* TASK DESCRIPTION
Print the passage of the Linux namespaces text below from "Linux namespaces" to "one physical machine.", reproducing every word and mark without alteration.

* TEXT SECTION
"""
Container Internals & Linux Primitives

Linux namespaces

Namespaces isolate a process's view of system resources. The process still shares the host kernel, but believes it has its own PID tree, network stack, mount table, and hostname. Think of namespaces as passports—each container carries credentials that say "you live in world X," even though many worlds share one physical machine.

What namespaces do

Without namespaces, ps aux inside a container would list every process on the host. With PID namespaces, the container sees only its own process tree. NET namespaces give each container its own eth0, routing table, and iptables rules. MNT namespaces control which filesystem paths are visible—this is how the container's root filesystem differs from the host's.

The eight namespace types (Linux 5.6+)
"""
* DATASET EXCERPT
"""
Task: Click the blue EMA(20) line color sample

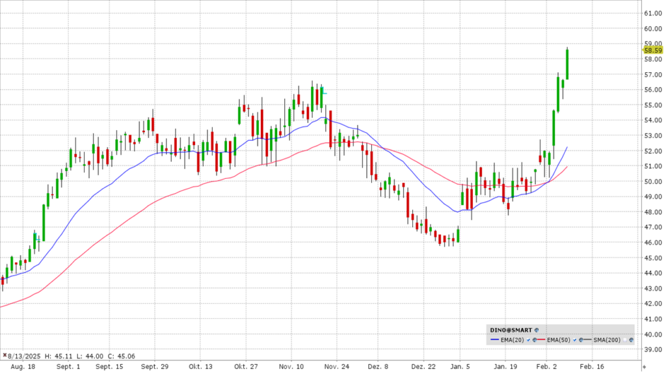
"""
* COMPLETE ANSWER
Linux namespaces

Namespaces isolate a process's view of system resources. The process still shares the host kernel, but believes it has its own PID tree, network stack, mount table, and hostname. Think of namespaces as passports—each container carries credentials that say "you live in world X," even though many worlds share one physical machine.